Thank you for everything you do to aid those of us dealing with this daily!  God Bless you all!

Jill and Barry Baynes

Round Two Prep: Clearing the Margins

As my second trip under the knife, for breast cancer approaches, my mind is clear and worry free. I think of the tasks I need to complete before leaving in the morning, a sweet lady from church is taking mom to her appointment in the morning, Maggie will be taken care of when we leave, and my bag is packed. All Barry and I need to do is get up and leave.

Although my mind is clear, I’m not looking forward to even light anesthesia.  I’m not fully out of the last round and here I go again. Maybe it will flush out easily. I’m learning to enjoy water again. Maybe that is my lesson of the month, drink more water.

I need to be up by 4am, if I can ever get to sleep. I’m tired, but my head doesn’t want to stop. I’ll lay down in a few minutes. Barry is taking me tomorrow and he’ll be alone. Hopefully he will not be a nervous wreck. I worry anout him being alone. He is tolerating stress better than he used to.

For the week of May 26, 2013, Writing through Cancer

Reclaim the sacred in your life.  Embrace quiet, the stillness.  Meander along a trail, near the sea, the woods, a long walk along city streets.  Take in the sights, sounds, smells, and movement.  Write about what you see—one single observation.  Describe it and let it take you wherever it takes you.

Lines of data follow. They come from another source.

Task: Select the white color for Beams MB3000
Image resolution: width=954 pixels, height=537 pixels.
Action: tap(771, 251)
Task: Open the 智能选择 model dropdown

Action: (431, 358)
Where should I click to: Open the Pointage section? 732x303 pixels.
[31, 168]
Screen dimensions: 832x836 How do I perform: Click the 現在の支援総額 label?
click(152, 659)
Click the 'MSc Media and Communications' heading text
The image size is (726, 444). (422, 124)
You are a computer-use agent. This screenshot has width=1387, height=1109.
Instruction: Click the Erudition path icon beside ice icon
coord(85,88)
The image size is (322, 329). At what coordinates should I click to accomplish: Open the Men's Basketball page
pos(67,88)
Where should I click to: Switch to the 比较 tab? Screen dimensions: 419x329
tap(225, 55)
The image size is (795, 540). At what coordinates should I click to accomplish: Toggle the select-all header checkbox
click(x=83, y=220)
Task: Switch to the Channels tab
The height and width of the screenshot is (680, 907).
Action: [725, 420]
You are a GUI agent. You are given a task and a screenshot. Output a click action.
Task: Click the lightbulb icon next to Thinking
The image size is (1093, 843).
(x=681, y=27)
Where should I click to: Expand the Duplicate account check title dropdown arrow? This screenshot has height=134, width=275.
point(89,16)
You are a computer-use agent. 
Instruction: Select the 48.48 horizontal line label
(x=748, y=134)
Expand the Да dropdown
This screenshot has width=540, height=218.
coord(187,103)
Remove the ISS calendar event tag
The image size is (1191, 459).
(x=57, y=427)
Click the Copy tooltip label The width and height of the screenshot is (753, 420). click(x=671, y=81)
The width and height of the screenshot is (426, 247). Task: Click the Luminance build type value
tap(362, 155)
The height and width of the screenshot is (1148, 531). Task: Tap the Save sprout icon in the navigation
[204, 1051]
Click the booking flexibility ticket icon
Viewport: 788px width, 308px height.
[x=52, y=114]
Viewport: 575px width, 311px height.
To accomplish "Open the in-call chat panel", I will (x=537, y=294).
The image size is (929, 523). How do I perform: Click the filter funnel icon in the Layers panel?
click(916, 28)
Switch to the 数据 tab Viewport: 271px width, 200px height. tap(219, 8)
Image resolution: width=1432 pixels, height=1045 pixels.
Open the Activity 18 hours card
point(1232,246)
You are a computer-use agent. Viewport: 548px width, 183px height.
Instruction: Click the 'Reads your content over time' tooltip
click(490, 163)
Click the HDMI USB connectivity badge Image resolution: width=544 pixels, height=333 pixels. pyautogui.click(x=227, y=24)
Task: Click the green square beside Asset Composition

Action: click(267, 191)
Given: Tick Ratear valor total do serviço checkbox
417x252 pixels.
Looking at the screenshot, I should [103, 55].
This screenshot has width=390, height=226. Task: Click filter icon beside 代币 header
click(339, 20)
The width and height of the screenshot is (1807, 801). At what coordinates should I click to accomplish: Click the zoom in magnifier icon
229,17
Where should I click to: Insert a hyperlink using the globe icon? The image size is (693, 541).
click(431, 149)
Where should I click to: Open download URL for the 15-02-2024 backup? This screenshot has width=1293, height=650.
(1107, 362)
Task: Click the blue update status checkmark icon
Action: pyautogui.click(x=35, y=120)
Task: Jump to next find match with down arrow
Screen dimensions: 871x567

Sunday afternoon is my favorite time of the week. Mom knows Barry is watching Nascar, which means we get approximately 3 hours of total peace and quiet.  No interruptions, just Barry, myself and Maggie May. Oops….I can’t forget Shotgun, the fish.

Don’t get me wrong, having mom here is turning into a blessing. I feel better knowing she is close, since Barry and I have handled illnesses like hers, in the past. Although she can be challenging to deal with at times, she is my mommy and has a way of keeping life interesting around the house.

On Sunday afternoon, Barry and I veg-out in our chairs in the living room. Maggie will make the rounds from me, to Barry and then to the couch, where she will usually stay snuggled up in her blanket. She is the sweetest looking thing all snuggled up and sleeping.

The funny thing with our little pup, is that she poots (little squeakers) and snores like a sailor when sleeping. If you are sitting near her when the squeakers start, Move fast!

As Barry and I watch the race, I can hear the bubbling fish tank in the background. Noise from the street is minimal, most days. The weekends appear to bring out Motorcycle alley, on the road behind us. I think a local riding group meets at the clubhouse nearby to start there weekend ride.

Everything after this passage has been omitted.